In one of his last historic rulings, Justice Patel, who will retire on April 26, ordered that the “Bureau of Immigration will ignore and not act upon any LOCs issued by the Public Sector Banks.”

The HC ordered the Ministry of Home Affairs (MHA) or the Bureau of Immigration to make sure databases are updated, and the bench ordered that all databases be updated appropriately.
The HC stated that this does not apply to properly issued LOCs that have already been in place from courts, tribunals, or investigating agencies. The HC also emphasized that the orders of DRT or a criminal court that has issued a travel restriction order, would remain in effect and would not be impacted by the invalidation of the LOCs in the batch of petitions.
The judges also said that the banks may now file court cases to request travel limitations for any specific defaulter or, in appropriate cases, to use the Fugitive Economic Offender (FEO) Act’s provisions.
In accordance with Article 21—the basic right to liberty—the HC also said that its ruling “does not prevent the Center from now framing an appropriate law and procedure” to deal with defaulters.
Attorney General Birendra Saraf requested the annulment of the Center’s Office Memoranda (OMs), arguing that banks could not be granted executive fiat authority to restrict basic rights.
The AG and others argued that the financial interest of a public sector bank could not be equated with the economic interest of India.
The collective argument against the banks’ dominance was that they often misuse this authority in an effort to recover themselves. A person is only informed at the airport that he is unable to fly because of a letter of credit from the bank; no hearing is allowed.
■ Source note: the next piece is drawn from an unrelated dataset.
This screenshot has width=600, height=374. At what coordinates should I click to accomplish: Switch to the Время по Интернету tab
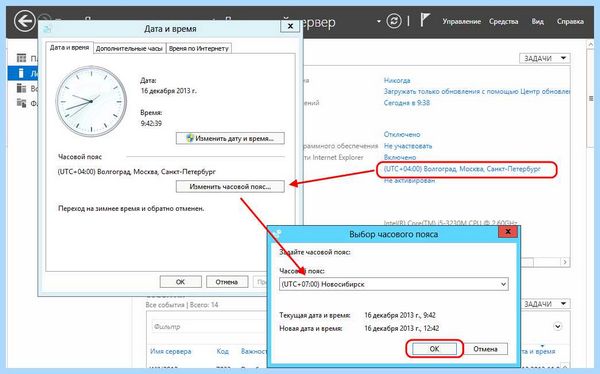coord(199,49)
The one issued on October 27, 2010, according to former ASG Anil Singh, Rui Rodrigues and Sandesh Patil, lawyers for the Center defending the OM, specifies that the originating agency has legal responsibility for the action taken by the immigration authorities in accordance with the LOC. According to the statement, the Bureau of Immigration is only an executive body carrying out Union of India border control tasks. It also said that LOCs were lawful and that the Center may create rules without needing “specific legislation.”
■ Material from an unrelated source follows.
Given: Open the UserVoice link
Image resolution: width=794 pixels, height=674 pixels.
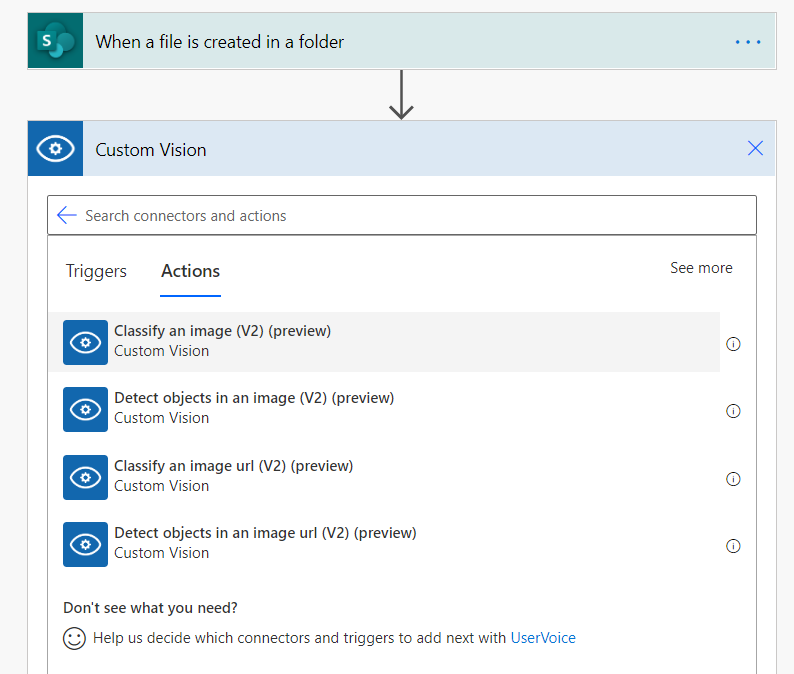Looking at the screenshot, I should tap(543, 638).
The Banks’ empowerment, according to the Center, is in the “public interest.”
Given the increase in instances, the Center said in October 2018 that willful defaulters or economic offenders of public financial institutions were leaving the nation after embezzling public funds or defrauding such public financial institutions. As a result, the Center issued another OM.”’
They said that it is difficult to find them after they leave Indian territory and prosecute them, that the procedure is “long drawn,” and that this causes “inordinate delays in public fund recovery.”